[Word and item position data]

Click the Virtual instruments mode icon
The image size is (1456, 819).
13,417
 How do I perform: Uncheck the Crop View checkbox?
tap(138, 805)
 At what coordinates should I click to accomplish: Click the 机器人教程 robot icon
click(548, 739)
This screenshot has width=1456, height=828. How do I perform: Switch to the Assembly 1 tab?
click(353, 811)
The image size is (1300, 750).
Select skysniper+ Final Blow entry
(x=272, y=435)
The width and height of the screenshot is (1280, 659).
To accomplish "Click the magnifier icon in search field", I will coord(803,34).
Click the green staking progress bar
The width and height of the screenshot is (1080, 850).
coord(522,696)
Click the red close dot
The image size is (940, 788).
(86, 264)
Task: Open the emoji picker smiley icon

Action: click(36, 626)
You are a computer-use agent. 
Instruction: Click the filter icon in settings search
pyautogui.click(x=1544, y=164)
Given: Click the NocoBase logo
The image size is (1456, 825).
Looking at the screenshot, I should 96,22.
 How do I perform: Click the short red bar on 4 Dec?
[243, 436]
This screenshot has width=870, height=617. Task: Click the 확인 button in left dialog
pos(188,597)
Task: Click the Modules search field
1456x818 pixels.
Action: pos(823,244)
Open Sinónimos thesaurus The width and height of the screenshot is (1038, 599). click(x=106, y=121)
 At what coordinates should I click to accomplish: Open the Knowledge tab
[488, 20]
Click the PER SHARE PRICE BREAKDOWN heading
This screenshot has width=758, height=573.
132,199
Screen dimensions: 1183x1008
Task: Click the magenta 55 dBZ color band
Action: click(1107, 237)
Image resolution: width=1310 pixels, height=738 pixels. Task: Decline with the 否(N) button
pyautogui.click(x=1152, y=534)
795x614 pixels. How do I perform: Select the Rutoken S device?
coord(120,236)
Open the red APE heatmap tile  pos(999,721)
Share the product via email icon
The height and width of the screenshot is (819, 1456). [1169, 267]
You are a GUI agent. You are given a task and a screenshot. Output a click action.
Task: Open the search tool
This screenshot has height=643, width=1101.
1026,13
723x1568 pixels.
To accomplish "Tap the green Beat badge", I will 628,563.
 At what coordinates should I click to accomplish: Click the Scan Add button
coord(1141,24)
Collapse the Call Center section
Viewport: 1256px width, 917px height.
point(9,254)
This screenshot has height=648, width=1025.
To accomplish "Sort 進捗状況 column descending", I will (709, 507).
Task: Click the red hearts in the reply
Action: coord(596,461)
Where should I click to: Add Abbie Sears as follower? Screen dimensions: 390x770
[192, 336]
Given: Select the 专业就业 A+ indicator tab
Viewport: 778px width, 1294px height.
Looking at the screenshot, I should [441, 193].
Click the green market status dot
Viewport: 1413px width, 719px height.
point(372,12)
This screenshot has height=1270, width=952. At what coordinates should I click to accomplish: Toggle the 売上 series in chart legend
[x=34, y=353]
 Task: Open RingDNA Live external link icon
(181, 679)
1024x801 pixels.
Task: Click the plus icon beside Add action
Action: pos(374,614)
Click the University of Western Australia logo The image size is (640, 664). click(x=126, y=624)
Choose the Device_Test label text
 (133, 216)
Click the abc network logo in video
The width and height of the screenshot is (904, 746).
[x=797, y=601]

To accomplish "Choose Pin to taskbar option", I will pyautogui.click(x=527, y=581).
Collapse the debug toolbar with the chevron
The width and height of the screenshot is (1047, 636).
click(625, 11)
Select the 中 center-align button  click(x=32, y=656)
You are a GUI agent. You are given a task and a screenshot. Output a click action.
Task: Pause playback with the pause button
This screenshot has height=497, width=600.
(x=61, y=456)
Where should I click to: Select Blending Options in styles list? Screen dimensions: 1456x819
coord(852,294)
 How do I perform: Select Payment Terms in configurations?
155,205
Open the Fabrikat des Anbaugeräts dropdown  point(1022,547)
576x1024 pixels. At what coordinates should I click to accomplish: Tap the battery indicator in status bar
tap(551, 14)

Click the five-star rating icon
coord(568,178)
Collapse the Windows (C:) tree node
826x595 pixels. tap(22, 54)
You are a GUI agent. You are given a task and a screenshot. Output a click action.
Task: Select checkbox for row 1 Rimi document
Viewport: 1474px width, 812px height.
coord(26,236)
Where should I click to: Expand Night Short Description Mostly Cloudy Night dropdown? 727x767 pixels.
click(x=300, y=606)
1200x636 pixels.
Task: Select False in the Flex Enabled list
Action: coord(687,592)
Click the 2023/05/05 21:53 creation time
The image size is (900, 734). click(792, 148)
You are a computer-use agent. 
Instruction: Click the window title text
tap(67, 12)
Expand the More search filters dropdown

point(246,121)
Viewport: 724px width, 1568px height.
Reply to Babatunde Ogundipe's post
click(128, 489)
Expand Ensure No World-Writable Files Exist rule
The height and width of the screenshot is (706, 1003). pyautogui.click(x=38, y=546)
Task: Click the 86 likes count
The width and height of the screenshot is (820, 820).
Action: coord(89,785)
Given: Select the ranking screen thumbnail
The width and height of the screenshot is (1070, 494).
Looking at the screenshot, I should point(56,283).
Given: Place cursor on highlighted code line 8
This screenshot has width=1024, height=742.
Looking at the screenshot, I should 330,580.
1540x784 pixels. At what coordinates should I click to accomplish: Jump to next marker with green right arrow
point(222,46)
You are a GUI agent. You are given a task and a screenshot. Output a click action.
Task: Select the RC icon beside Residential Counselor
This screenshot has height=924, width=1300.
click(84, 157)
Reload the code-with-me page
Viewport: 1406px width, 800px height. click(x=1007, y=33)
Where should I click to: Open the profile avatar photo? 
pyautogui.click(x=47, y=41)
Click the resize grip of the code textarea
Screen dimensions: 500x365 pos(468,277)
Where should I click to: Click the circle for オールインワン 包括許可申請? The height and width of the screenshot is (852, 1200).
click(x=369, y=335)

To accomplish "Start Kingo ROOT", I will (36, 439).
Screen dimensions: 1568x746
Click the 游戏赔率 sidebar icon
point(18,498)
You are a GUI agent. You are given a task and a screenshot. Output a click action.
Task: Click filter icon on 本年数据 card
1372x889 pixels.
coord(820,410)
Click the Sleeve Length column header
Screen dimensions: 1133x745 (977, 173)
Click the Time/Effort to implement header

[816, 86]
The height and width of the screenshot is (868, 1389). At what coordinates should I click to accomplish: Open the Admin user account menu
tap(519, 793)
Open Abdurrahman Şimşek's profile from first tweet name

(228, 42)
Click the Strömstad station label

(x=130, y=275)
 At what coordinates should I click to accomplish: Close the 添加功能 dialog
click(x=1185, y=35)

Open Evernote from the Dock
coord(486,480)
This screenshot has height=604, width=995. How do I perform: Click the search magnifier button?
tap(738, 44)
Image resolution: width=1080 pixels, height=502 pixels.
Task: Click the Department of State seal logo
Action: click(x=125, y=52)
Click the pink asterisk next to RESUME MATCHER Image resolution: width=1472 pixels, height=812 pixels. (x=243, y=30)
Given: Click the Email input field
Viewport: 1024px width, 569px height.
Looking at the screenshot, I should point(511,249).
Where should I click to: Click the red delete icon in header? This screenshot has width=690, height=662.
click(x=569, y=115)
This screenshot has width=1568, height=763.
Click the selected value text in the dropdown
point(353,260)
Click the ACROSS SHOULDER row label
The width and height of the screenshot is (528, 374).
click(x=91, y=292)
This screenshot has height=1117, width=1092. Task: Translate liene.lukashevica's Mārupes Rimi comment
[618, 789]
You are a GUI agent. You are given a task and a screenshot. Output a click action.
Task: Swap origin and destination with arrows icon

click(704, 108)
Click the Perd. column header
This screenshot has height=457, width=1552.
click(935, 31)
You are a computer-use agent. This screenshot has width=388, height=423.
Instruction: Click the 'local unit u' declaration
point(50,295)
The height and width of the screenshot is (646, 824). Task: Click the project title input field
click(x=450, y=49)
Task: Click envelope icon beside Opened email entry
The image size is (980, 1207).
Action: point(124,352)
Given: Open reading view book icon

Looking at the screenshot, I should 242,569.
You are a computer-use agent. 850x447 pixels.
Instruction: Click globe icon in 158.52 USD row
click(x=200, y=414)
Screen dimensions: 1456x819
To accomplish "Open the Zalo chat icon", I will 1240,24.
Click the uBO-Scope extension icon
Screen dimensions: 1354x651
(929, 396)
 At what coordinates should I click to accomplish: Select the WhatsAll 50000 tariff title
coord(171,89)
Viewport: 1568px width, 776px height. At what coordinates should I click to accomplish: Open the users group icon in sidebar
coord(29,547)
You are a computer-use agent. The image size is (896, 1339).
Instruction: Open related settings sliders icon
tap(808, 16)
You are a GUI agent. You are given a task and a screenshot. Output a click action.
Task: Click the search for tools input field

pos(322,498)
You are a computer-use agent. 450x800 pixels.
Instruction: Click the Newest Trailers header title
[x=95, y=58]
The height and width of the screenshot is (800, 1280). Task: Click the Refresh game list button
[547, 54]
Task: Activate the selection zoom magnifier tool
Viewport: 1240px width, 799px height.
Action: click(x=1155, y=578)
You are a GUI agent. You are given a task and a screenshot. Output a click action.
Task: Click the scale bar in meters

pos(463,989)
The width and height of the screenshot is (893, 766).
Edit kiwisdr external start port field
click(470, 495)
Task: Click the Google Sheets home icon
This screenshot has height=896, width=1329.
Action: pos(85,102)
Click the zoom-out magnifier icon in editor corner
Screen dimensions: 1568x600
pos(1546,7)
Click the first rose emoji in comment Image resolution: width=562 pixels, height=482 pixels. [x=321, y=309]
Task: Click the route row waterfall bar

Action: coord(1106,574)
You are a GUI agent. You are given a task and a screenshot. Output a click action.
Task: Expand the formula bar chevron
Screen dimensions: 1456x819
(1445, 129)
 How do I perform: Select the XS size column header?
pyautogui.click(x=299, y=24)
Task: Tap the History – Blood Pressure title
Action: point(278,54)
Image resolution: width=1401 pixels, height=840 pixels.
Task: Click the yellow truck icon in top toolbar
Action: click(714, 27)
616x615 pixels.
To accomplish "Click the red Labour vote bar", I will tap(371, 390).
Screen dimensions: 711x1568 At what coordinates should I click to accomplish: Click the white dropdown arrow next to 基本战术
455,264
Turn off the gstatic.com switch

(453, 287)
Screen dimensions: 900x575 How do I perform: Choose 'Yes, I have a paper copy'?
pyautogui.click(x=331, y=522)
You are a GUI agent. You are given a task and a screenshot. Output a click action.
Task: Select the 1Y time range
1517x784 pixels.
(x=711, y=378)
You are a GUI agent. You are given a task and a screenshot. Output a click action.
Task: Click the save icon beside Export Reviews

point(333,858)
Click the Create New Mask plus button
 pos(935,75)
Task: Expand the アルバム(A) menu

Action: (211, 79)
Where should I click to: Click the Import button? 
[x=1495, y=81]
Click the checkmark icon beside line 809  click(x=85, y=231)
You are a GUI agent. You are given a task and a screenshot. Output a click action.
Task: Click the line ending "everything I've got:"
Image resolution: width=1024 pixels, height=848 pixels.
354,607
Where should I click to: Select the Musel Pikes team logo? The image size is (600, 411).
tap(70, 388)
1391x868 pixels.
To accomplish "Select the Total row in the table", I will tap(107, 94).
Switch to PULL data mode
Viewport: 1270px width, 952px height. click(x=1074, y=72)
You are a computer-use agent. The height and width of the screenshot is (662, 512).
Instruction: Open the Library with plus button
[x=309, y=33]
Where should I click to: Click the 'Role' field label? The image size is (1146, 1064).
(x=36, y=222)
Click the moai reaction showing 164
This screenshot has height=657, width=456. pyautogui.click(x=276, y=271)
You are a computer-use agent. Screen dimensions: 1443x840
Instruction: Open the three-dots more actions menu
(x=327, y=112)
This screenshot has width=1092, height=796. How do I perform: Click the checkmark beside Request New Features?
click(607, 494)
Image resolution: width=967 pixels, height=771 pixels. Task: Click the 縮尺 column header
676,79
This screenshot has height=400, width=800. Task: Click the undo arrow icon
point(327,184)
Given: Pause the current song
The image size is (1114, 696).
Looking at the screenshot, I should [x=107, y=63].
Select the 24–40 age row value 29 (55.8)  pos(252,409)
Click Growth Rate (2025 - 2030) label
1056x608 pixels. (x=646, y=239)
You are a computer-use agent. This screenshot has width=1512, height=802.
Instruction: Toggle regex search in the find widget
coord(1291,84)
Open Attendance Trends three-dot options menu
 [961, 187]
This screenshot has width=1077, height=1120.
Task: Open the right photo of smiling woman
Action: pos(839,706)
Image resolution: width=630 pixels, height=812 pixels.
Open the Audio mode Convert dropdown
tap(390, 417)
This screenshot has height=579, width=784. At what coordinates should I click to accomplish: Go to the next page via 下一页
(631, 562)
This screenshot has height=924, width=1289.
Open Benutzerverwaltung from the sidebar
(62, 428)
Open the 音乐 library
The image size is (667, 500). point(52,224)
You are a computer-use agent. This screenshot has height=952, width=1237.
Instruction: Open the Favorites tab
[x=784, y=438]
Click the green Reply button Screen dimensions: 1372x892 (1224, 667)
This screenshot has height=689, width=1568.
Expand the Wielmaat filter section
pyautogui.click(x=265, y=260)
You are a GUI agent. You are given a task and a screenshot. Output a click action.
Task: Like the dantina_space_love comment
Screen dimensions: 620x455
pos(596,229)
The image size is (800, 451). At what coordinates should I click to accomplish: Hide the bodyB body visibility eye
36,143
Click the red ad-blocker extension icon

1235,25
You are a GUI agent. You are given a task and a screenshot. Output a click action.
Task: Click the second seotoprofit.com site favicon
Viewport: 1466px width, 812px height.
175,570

TO DO — Can you format the items from the line with "1540x784 pixels. At" up to and including the line with "click(x=569, y=115)" as a numbered list, leaving out blank lines?

RESPONSE BELOW —
1. 1540x784 pixels. At what coordinates should I click to accomplish: Jump to next marker with green right arrow
2. point(222,46)
3. You are a GUI agent. You are given a task and a screenshot. Output a click action.
4. Task: Select the RC icon beside Residential Counselor
5. This screenshot has height=924, width=1300.
6. click(84, 157)
7. Reload the code-with-me page
8. Viewport: 1406px width, 800px height. click(x=1007, y=33)
9. Where should I click to: Open the profile avatar photo? 
10. pyautogui.click(x=47, y=41)
11. Click the resize grip of the code textarea
12. Screen dimensions: 500x365 pos(468,277)
13. Where should I click to: Click the circle for オールインワン 包括許可申請? The height and width of the screenshot is (852, 1200).
14. click(x=369, y=335)
15. To accomplish "Start Kingo ROOT", I will (36, 439).
16. Screen dimensions: 1568x746
17. Click the 游戏赔率 sidebar icon
18. point(18,498)
19. You are a GUI agent. You are given a task and a screenshot. Output a click action.
20. Task: Click filter icon on 本年数据 card
21. 1372x889 pixels.
22. coord(820,410)
23. Click the Sleeve Length column header
24. Screen dimensions: 1133x745 (977, 173)
25. Click the Time/Effort to implement header
26. [816, 86]
27. The height and width of the screenshot is (868, 1389). At what coordinates should I click to accomplish: Open the Admin user account menu
28. tap(519, 793)
29. Open Abdurrahman Şimşek's profile from first tweet name
30. (228, 42)
31. Click the Strömstad station label
32. (x=130, y=275)
33.  At what coordinates should I click to accomplish: Close the 添加功能 dialog
34. click(x=1185, y=35)
35. Open Evernote from the Dock
36. coord(486,480)
37. This screenshot has height=604, width=995. How do I perform: Click the search magnifier button?
38. tap(738, 44)
39. Image resolution: width=1080 pixels, height=502 pixels.
40. Task: Click the Department of State seal logo
41. Action: click(x=125, y=52)
42. Click the pink asterisk next to RESUME MATCHER Image resolution: width=1472 pixels, height=812 pixels. (x=243, y=30)
43. Given: Click the Email input field
44. Viewport: 1024px width, 569px height.
45. Looking at the screenshot, I should point(511,249).
46. Where should I click to: Click the red delete icon in header? This screenshot has width=690, height=662.
47. click(x=569, y=115)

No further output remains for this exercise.